Outcome Evaluation of Personalized Multidimensional Interventions on Children with Low-Functioning ASD through an Innovative Machine Learning System: A Proof of Concept Study.

Poster Presentation
Friday, May 11, 2018: 11:30 AM-1:30 PM
Hall Grote Zaal (de Doelen ICC Rotterdam)
K. Hall1 and E. Grossi2, (1)Autism Research Unit, Villa Santa Maria, Tavernerio, Italy, (2)Autism Research Unit, Villa Santa Maria Foundation, Tavernerio, Italy

Evaluating treatments outcome in children with low-functioning autistic disorder requires the utilization of specific but manageable instruments, both for patients and for their environment (parents, educators, doctors). Few studies so far have focused how use multidimensional data for outcome assessment in residential health settings.


The aim of this study is to highlight the possible outcome prediction of personalized plans of intervention for low-functioning ASD subjects using innovative machine learning systems enabling also to understand which treatment factors are significantly involved.


In this pilot observational study, twelve consecutive new patients with low-functioning autism (range of age 3-13 years) have been enrolled between November 2015 and October 2016. Four complementary assessment instruments (Vineland Adaptive Behavior Scales, a 540-item questionnaire which evaluate personal and social autonomy, communication and motoric competences; SDQ-Strenghts and Difficulties Questionnaire-, a 25-item questionnaire useful to screen emotional, behavioral and social problems in children aged 4-16 years; The HoNOSCA-Health of Nation Outcome Scale for Children and Adolescents-, a 15-item clinical assessment scale used as part of the routine outcome monitoring in mental health services, which measures global functioning in patients aged 3-18 years through 4 different areas: behavioral, impairment, symptoms, social functioning; DC-GAS -Disability Child Global Assessment Scale-, a dimensional scale used by the clinician to evaluate global functioning in disabled children and adolescents) have been used at the patients first access in the neuropsychiatric clinic and after 6 months of intensive personalized treatment. Vineland Scales and SDQ questionnaire have been completed by educators and parents; HoNOSCA and DC-GAS have been completed by the clinician. Increase of at least 4 points in the DC-GAS total score between baseline evaluation and the assessment after 6 months the has been individuated as main outcome measure. Ninety four variables related to demographic, familiar, therapeutic, pharmacological, medical and checkup information represented the input for preprocessing. An evolutionary algorithm (TWIST system-Semeion) has been used to subdivide the dataset into training and testing set and select features yielding the maximal amount of information. After this pre-processing, 21 input variables were selected and different machine learning systems have been used to develop a predictive model based on a training-testing crossover procedure.
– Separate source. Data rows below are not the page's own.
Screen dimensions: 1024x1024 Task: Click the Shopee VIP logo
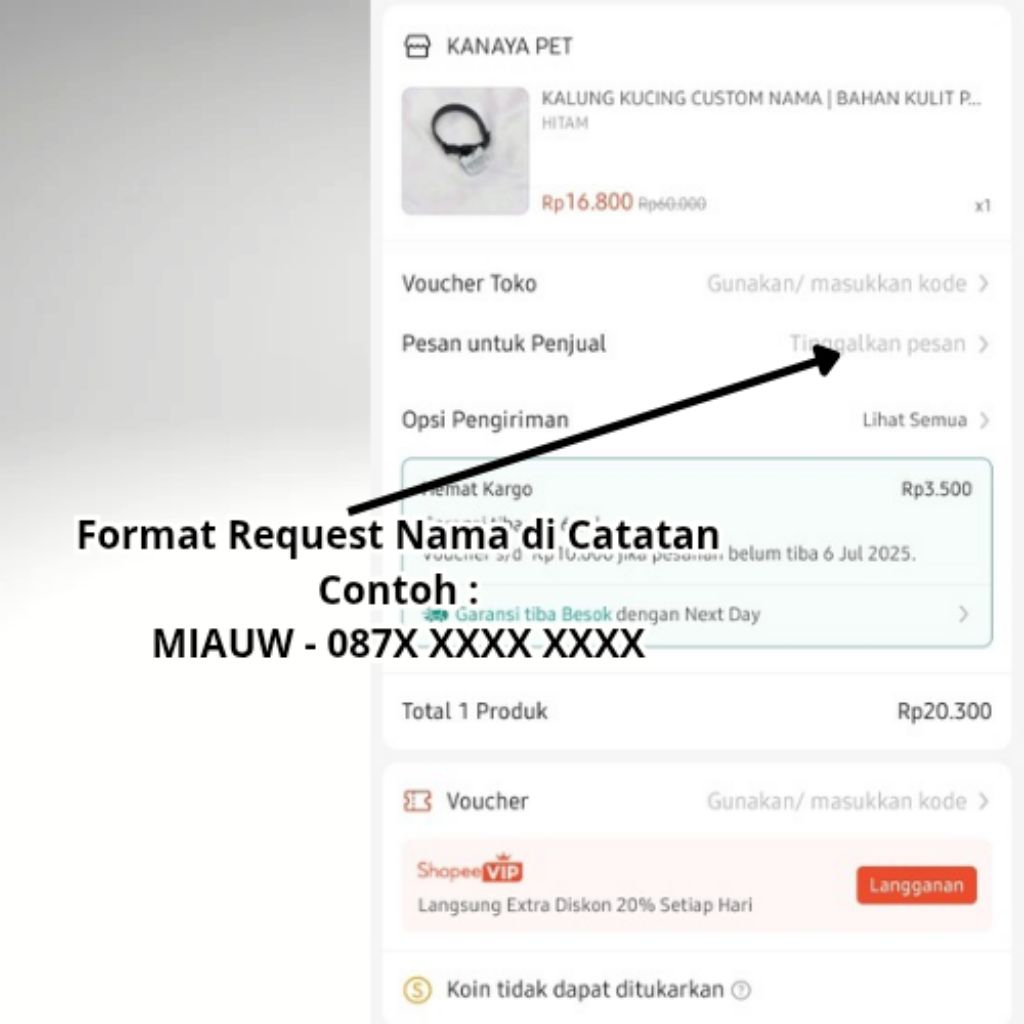tap(470, 869)
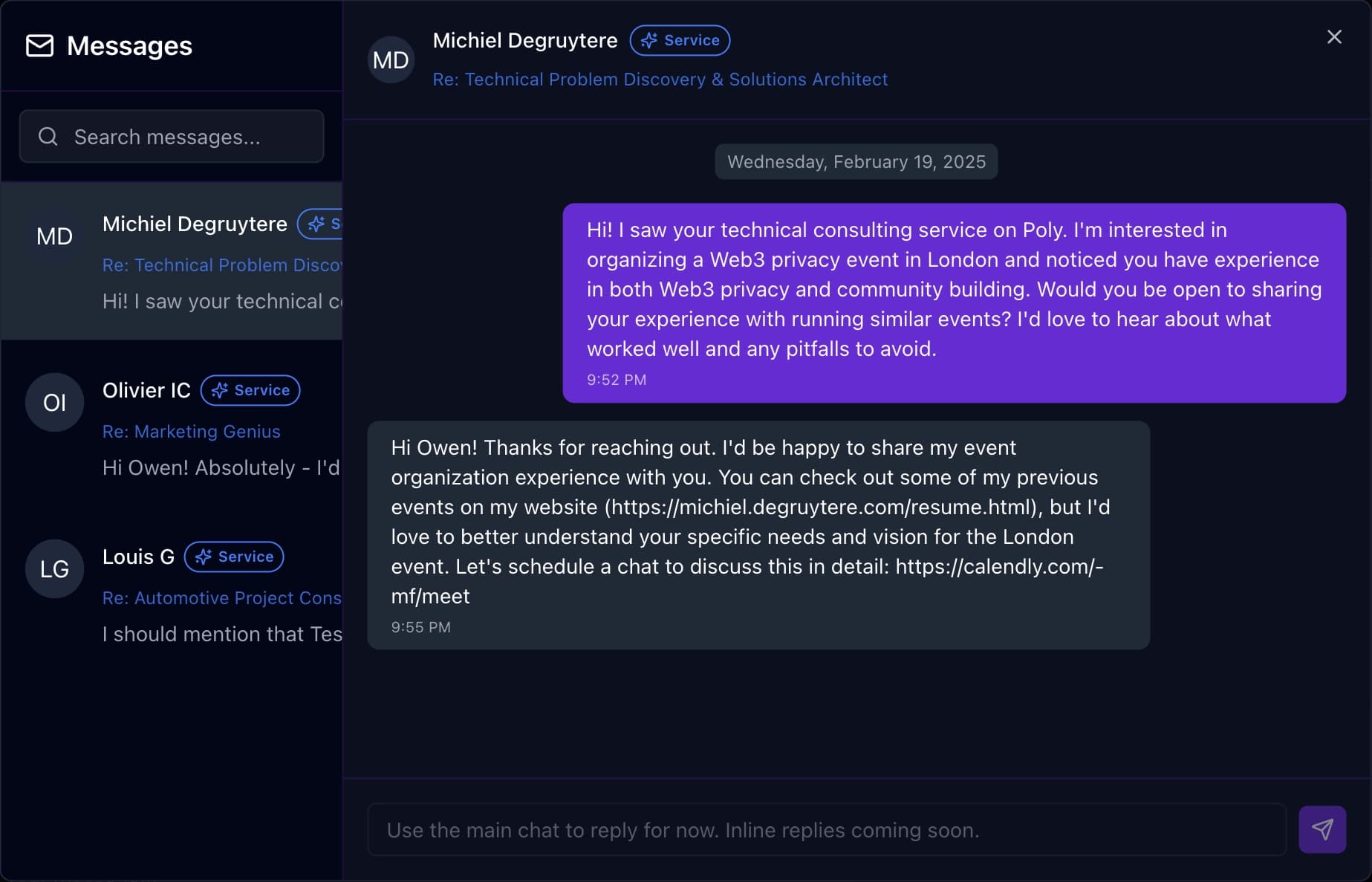
Task: Click the envelope Messages icon
Action: pos(40,46)
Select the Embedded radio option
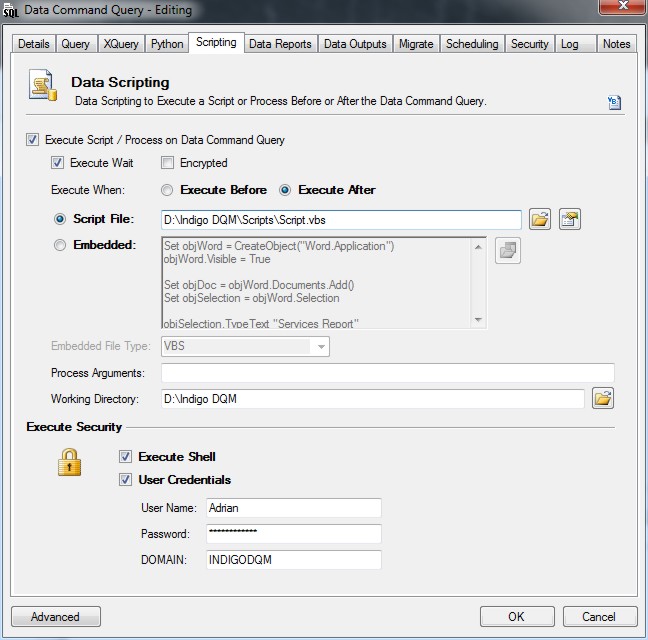Screen dimensions: 648x640 tap(60, 244)

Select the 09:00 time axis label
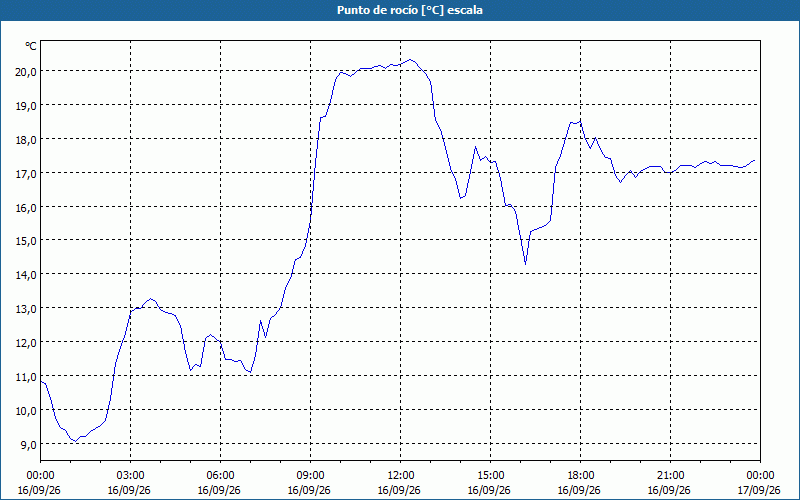point(310,476)
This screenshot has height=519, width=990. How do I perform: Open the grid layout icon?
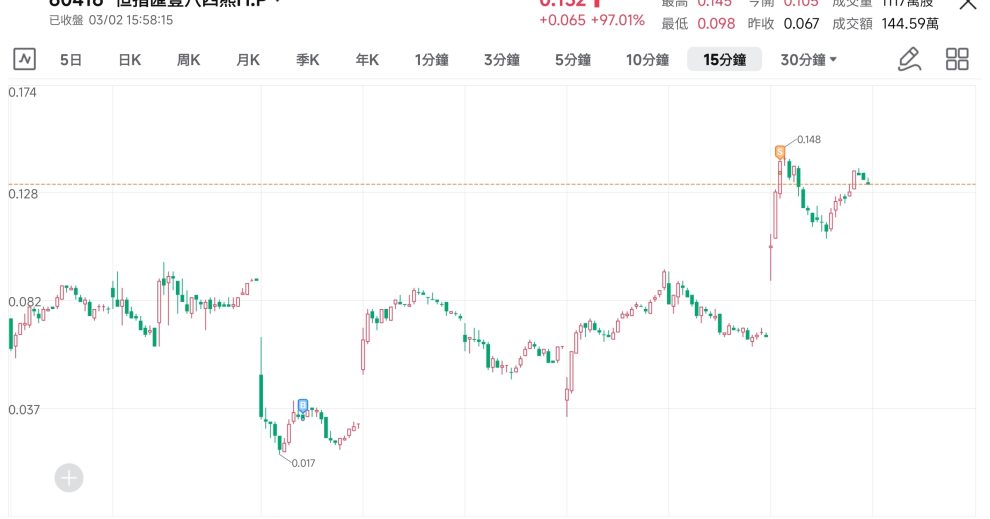(x=957, y=60)
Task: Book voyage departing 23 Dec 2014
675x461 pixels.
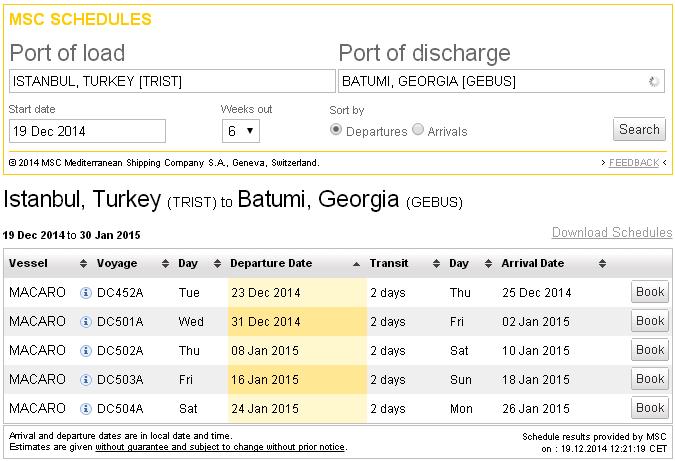Action: 650,293
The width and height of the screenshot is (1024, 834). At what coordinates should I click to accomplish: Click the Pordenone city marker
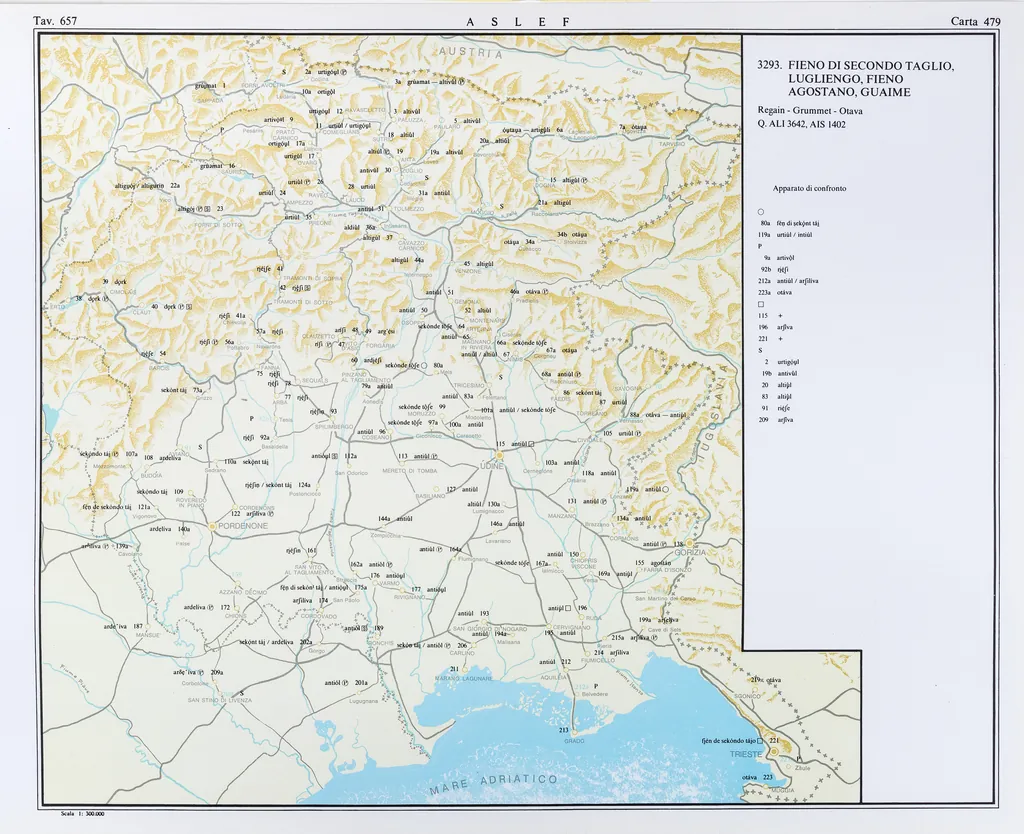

Eight out of twelve subjects have shown an improved global functioning at the end of the follow-up. The best machine learning system (three-layers feed- forward neural network with 8 hidden nodes) obtained a global accuracy of 83.3% ( 91.7 % sensitivity and 75% specificity ) with a ROC of 0.89. The variables selected for the predictive model included previous pharmacological and non-pharmacological treatments, actual treatment plan, and baseline scores of different subscales of Vineland, SDQ, HoNOSCA and DC-GAS.


Machine learning systems shows a promising potential in predicting the outcome of personalized multidimensional interventions in low-functioning ASD subjects. Accurate data collection, considering multidimensional aspects, and the use of a complex and complete statistical analysis, as the machine learning systems, could be useful in order to highlight predictable positive treatment factors.